Dear PCD Students,
Welcome to your college counseling portal—your go-to place to guide you through the college search and application process. There are many tools available to you to help you navigate this part of your educational journey. Though there are certainly many resources that are relevant and helpful to all students, this process, at its best, is highly individualized and our goal is to work together to find the best match you will belong and thrive.
My goal is to help remove much of the stress and anxiety that can often attend this process, so please feel free to contact me at any time—to meet, to plan, to wonder, to question, to make the most of this pivotal time in your education.
Director of College Counseling
- Is it true that we should start the college search process as early as freshman year?
- There are so many websites and guide books with so many colleges. Where do I start?
- Should I apply to a certain number of schools?
- What do I need to know about financial aid?
- It seems like a lot of colleges are not requiring the SAT or ACT anymore. Do these tests still matter?
- What about SAT II Subject Tests?
- Should my child take the ACT?
- Should my child apply early ?
- But isn't it easier to get in early?
No, we don’t advise that. Freshman year is the time for students to concentrate on building foundations in both academics and extracurricular interests. A strong base in both of these areas will allow for a smoother transition into high school and will naturally begin to create the profile that eventually will support the college application. However, we welcome questions from parents and students about the college admissions process at any point in high school.

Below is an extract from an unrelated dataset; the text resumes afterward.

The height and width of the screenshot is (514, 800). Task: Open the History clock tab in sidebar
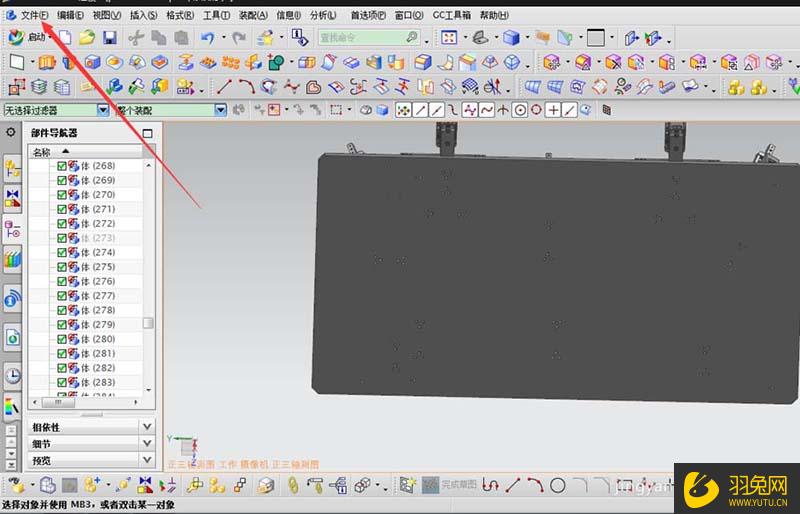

The college search process can be an overwhelming experience. However, there are many websites that make for a much more manageable approach. On the left side of this page are links to several useful web tools that support many aspects of the college search process. Should you have any questions, please feel free to call our office.

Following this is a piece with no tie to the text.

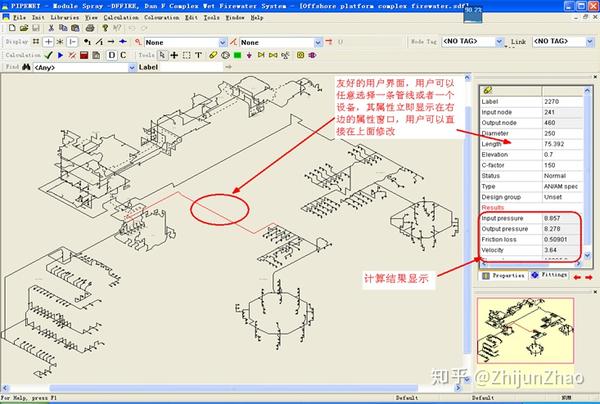Open the Node Tag NO TAG dropdown

click(499, 41)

This is a good question, but a difficult one because each student is unique. Generally speaking, a list of between six and eight schools should offer students the variety and depth necessary to find a college match. The key is to make sure the student will be happy at each and every school on the list, regardless of competitiveness. In this way a student is guaranteed to be pleased with whatever acceptances are offered. We work closely with each student and his/her family to ensure this.
Every family’s financial situation is unique. That said, there are some steps that everyone must take. The Free Application for Federal Student Aid (FAFSA) is required by every college and university in order to apply for financial aid. This form is generated by the U.S. Department of Education and is available online by the late fall. Please also refer to the Helpful Links section of this page to connect to the FAFSA website and view other useful links. In addition to the FAFSA, a select number of schools will also require the CSS PROFILE, which can be filled out online as early as September. That form is also linked from this page.

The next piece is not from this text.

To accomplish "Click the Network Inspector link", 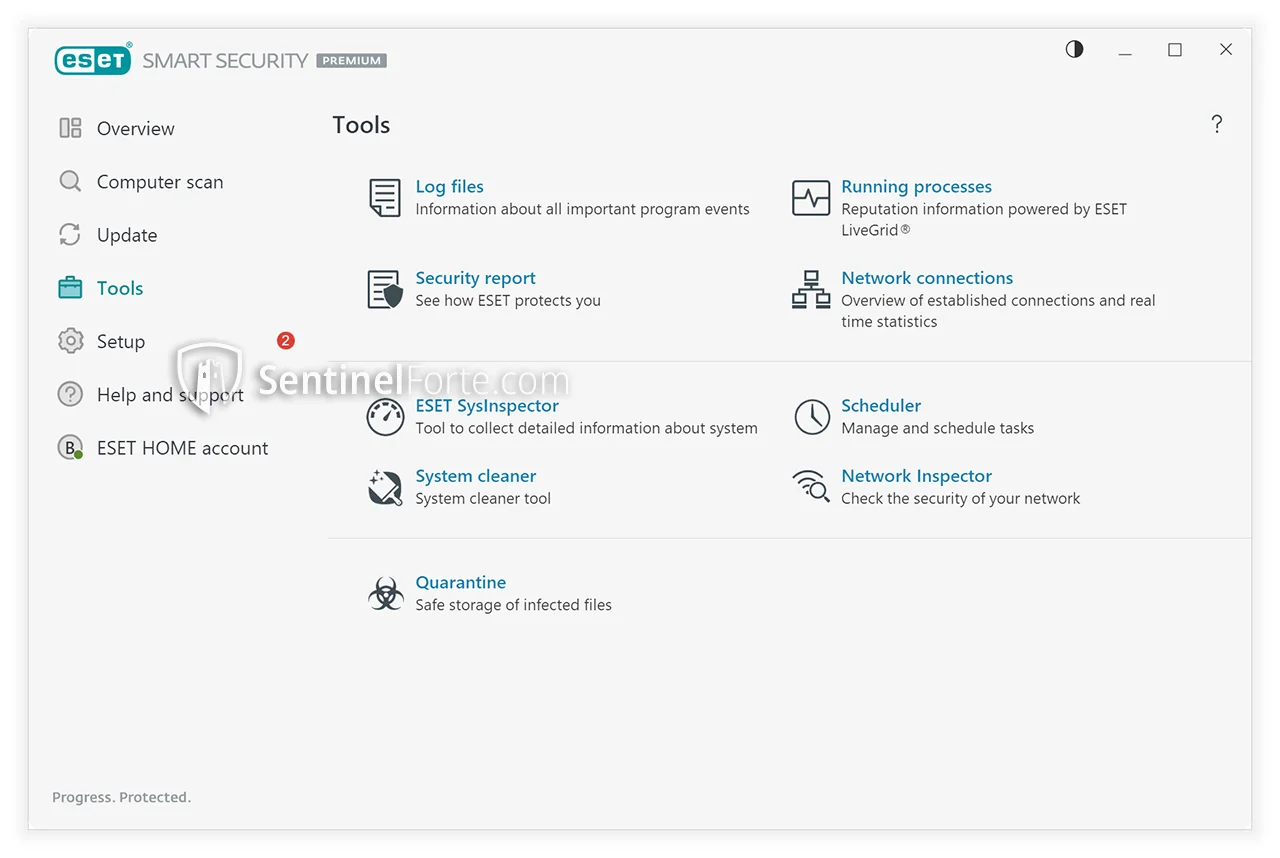I will pos(916,476).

Hundreds of colleges, universities, and other institutions offer different options when it comes to standardized tests. Every year more institutions adopt “test optional” programs and these programs can vary widely—it’s not just a matter of the SAT or ACT not being required. That said, standardized testing continues to be an important piece of the college admissions process and will be for the foreseeable future. Most colleges and universities still require testing, and those schools that do, really consider the tests when making their decisions. We should talk about each college and what its policies are.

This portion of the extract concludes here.